Simle example of usage follows. Following parser print out encountered tags and data.

In [2]:
# from HTMLParser import HTMLParser # Python 2.7
from html.parser import HTMLParser

class TestHTMLParser(HTMLParser):
    
    def handle_starttag(self, tag, attrs):
        print("Tag start:", tag)

    def handle_endtag(self, tag):
        print("Tag end:", tag)

    def handle_data(self, data):
        print("Tag data:", data)
    
# instantiate the parser and fed in some HTML
parser = TestHTMLParser()
parser.feed(sample_html)

Tag data: 

Tag start: html
Tag data: 
    
Tag start: head
Tag data: 
        
Tag start: title
Tag data: Test
Tag end: title
Tag data: 
    
Tag end: head
Tag data: 
    
Tag start: body
Tag data: 
        
Tag start: h1
Tag data: Heading!
Tag end: h1
Tag data: 
        
Tag start: p
Tag data: Some content.
Tag end: p
Tag data: 
        
Tag start: p
Tag data: Some other content.
Tag end: p
Tag data: 
    
Tag end: body
Tag data: 

Tag end: html
Tag data: 



The goal of this second parser is to get content from paragraph with class: `major_content`.

In [3]:
class Test2HTMLParser(HTMLParser):

    def __init__(self):
        HTMLParser.__init__(self, convert_charrefs=True)
        self.recording = False
    
    def handle_starttag(self, tag, attrs):
        if tag == "p" and "major_content" in dict(attrs).values():
            self.recording = True

    def handle_endtag(self, tag):
        self.recording = False

    def handle_data(self, data):
        if self.recording:
            print(data)

# instantiate the parser and fed in some HTML
parser2 = Test2HTMLParser()
parser2.feed(sample_html)

Some content.


### Examples with the ElementTree XML API

See <a href="https://docs.python.org/2/library/xml.etree.elementtree.html">ElementTree XML API</a> for more information.

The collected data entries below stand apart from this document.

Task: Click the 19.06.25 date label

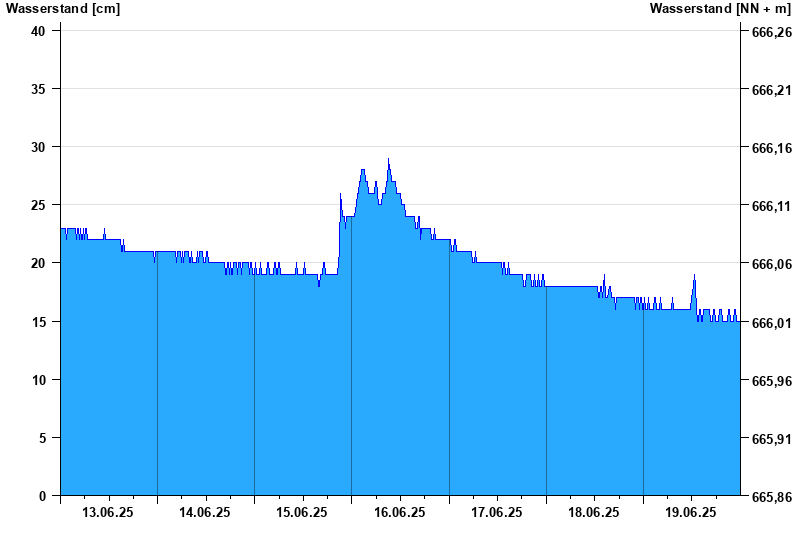Action: coord(691,512)
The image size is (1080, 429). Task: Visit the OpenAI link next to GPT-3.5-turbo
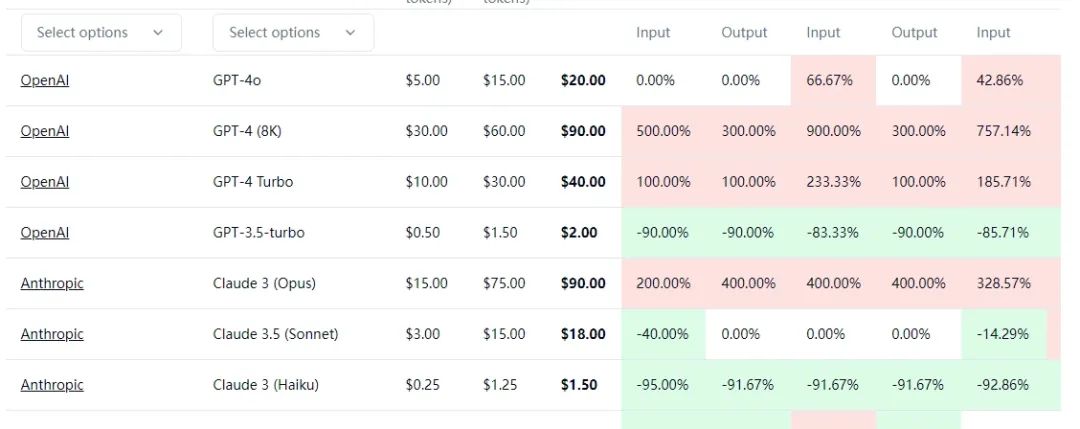click(x=45, y=233)
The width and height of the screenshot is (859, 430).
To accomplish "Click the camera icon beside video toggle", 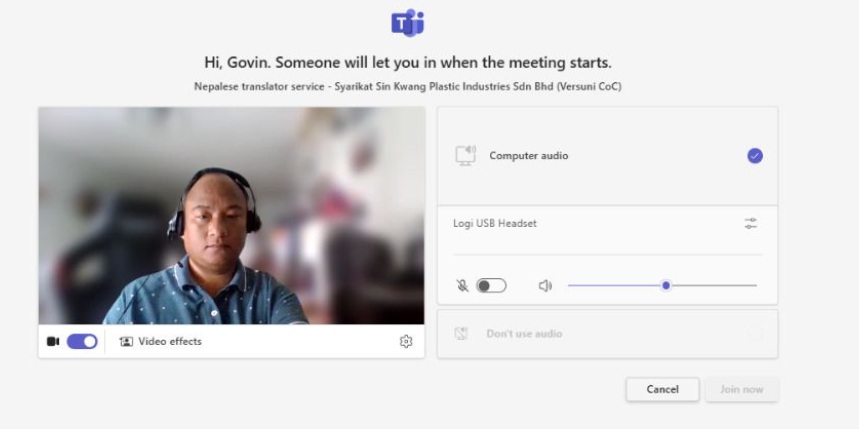I will 53,342.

This library is designed for XML parsing, but it si possible to use it also for HTML parsing with various levels of success. This parser is DOM parser. Simple example that iterates over HTML tree (only first and second level) follows:

In [4]:
import xml.etree.ElementTree as ET

tree = ET.fromstring(sample_html)

for child1 in tree:
    print(child1.tag)
    for child2 in child1:
        print("\t", child2.tag, "-", child2.text)

head
	 title - Test
body
	 h1 - Heading!
	 p - Some content.
	 p - Some other content.


Second example prints just content of paragraph with `major_content` class:

In [5]:
import xml.etree.ElementTree as ET

tree = ET.fromstring(sample_html)
        
tree.findall("./body/p[@class='major_content']")[0].text

'Some content.'

### Examples with BeautifulSoup library
The <a href="https://www.crummy.com/software/BeautifulSoup/">BeautifulSoup</a> is library dedicated to simplify scraping information from HTML pages. It is an DOM parser. Sample data follows:

In [6]:
SAMPLE_HTML = """<html>
    <head>
        <title>Example webpage!</title>
    </head>
    <body>
        <table id="main_table">
            <tr>
                <th>Firstname</th>
                <th>Lastname</th>
                <th>Age</th>
            </tr>
            <tr>
                <td class="first_name">Alice</td>
                <td class="last_name">Smith</td>
                <td class="age">31</td>
            </tr>
            <tr>
                <td class="first_name">Bob</td>
                <td class="last_name">Stone</td>
                <td class="age">38</td>
            </tr>
            <tr>
                <td class="first_name">Narcissus</td>
                <td class="last_name">Hyacinth</td>
                <td class="age">34</td>
            </tr>
            <tr>
                <td class="first_name">Adelmar</td>
                <td class="last_name">Egino</td>
                <td class="age">50</td>
            </tr>
        </table> 
    </body>
</html>"""

In [7]:
from bs4 import BeautifulSoup

# template for printing the output
sentence = "{} {} is {} years old."

# create tree
soup = BeautifulSoup(SAMPLE_HTML, "html.parser")

# get title and print it
title = soup.find("title")
print(title.text, "\n")

# select all rows in table
table = soup.find("table",  {"id": "main_table"})
table_rows = table.findAll("tr")  

# iterate over table and print results
for row in table_rows:
    first_name = row.find("td", {"class": "first_name"})
    last_name = row.find("td", {"class": "last_name"})
    age = row.find("td", {"class": "age"})
    if first_name and last_name and age:
        print(sentence.format(first_name.text, last_name.text, age.text))

Example webpage! 

Alice Smith is 31 years old.
Bob Stone is 38 years old.
Narcissus Hyacinth is 34 years old.
Adelmar Egino is 50 years old.


Attributes of the elements are accessible as simple as follows:

In [8]:
print(table.attrs)

{'id': 'main_table'}


### Getting specific string from HTML (or other text)
In some cases can be benefical to get the particular information from source without parsing. In next examples is used following source.

In [9]:
sample_html =  """
<html>
    <head>
        <title>Test</title>
    </head>
    <body>
        <h1>Heading!</h1>
        <p class="major_content">Some content. And even more content.</p>
        <p class="minor_content">
            Some other content.
            Numbers related content.
            The important information is, that the key number is 23.
        </p>
    </body>
</html>
"""

If you need just the <i>key number</i> value from the text. And it is sure that:

* information appers only once in the text
    
* information will not change the form (words, word order ...)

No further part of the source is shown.